(Stored data)
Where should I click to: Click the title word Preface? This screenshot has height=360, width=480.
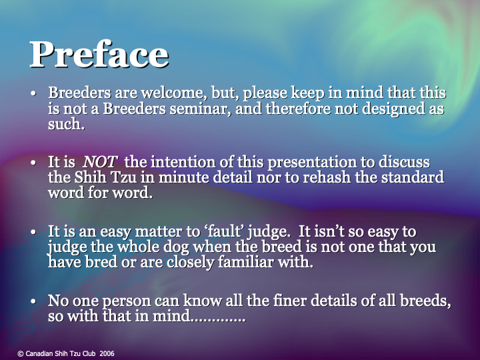tap(99, 55)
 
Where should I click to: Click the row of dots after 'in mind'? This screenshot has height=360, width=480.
tap(218, 318)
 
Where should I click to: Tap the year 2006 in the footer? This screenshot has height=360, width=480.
tap(107, 353)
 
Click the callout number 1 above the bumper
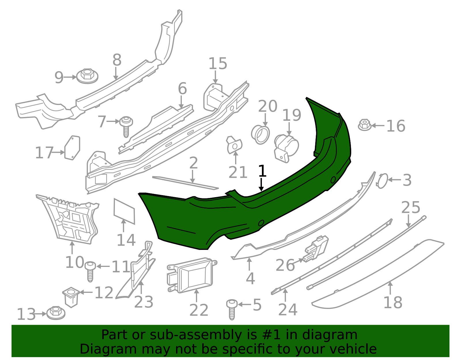click(262, 171)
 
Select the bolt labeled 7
click(126, 127)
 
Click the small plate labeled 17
click(72, 148)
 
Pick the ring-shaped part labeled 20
click(260, 135)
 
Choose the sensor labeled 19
click(286, 148)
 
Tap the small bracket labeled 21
click(234, 145)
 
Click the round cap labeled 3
click(382, 181)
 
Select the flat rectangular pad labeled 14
click(124, 211)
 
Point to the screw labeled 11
click(90, 272)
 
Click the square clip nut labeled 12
click(71, 297)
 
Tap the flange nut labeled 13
click(56, 313)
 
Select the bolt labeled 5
click(232, 310)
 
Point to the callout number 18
click(393, 303)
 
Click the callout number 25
click(411, 207)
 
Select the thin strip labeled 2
click(186, 183)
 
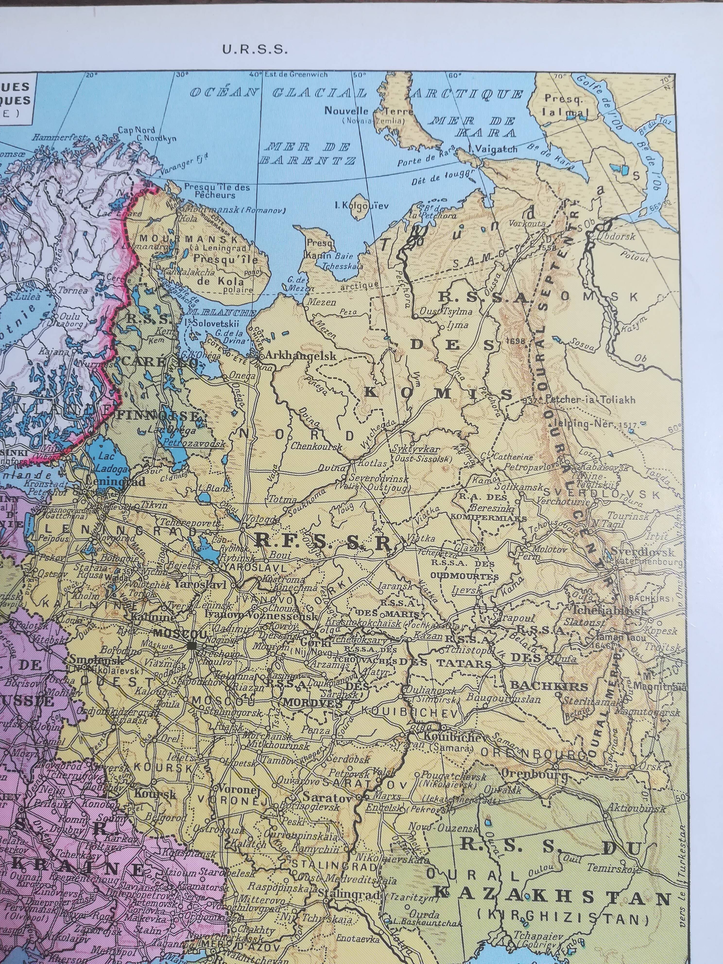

▶ PROBLEM DETAILS:
Render every line of the stored data above as a Markdown table with the columns No. and Line, giving each row a number and skipping blank lines. Leave out the pictures.

▶ SOLUTION:
| No. | Line |
|---|---|
| 1 | Where should I click to: Click the title word Preface? This screenshot has height=360, width=480. |
| 2 | tap(99, 55) |
| 3 | Where should I click to: Click the row of dots after 'in mind'? This screenshot has height=360, width=480. |
| 4 | tap(218, 318) |
| 5 | Where should I click to: Tap the year 2006 in the footer? This screenshot has height=360, width=480. |
| 6 | tap(107, 353) |
| 7 | Click the callout number 1 above the bumper |
| 8 | click(262, 171) |
| 9 | Select the bolt labeled 7 |
| 10 | click(126, 127) |
| 11 | Click the small plate labeled 17 |
| 12 | click(72, 148) |
| 13 | Pick the ring-shaped part labeled 20 |
| 14 | click(260, 135) |
| 15 | Choose the sensor labeled 19 |
| 16 | click(286, 148) |
| 17 | Tap the small bracket labeled 21 |
| 18 | click(234, 145) |
| 19 | Click the round cap labeled 3 |
| 20 | click(382, 181) |
| 21 | Select the flat rectangular pad labeled 14 |
| 22 | click(124, 211) |
| 23 | Point to the screw labeled 11 |
| 24 | click(90, 272) |
| 25 | Click the square clip nut labeled 12 |
| 26 | click(71, 297) |
| 27 | Tap the flange nut labeled 13 |
| 28 | click(56, 313) |
| 29 | Select the bolt labeled 5 |
| 30 | click(232, 310) |
| 31 | Point to the callout number 18 |
| 32 | click(393, 303) |
| 33 | Click the callout number 25 |
| 34 | click(411, 207) |
| 35 | Select the thin strip labeled 2 |
| 36 | click(186, 183) |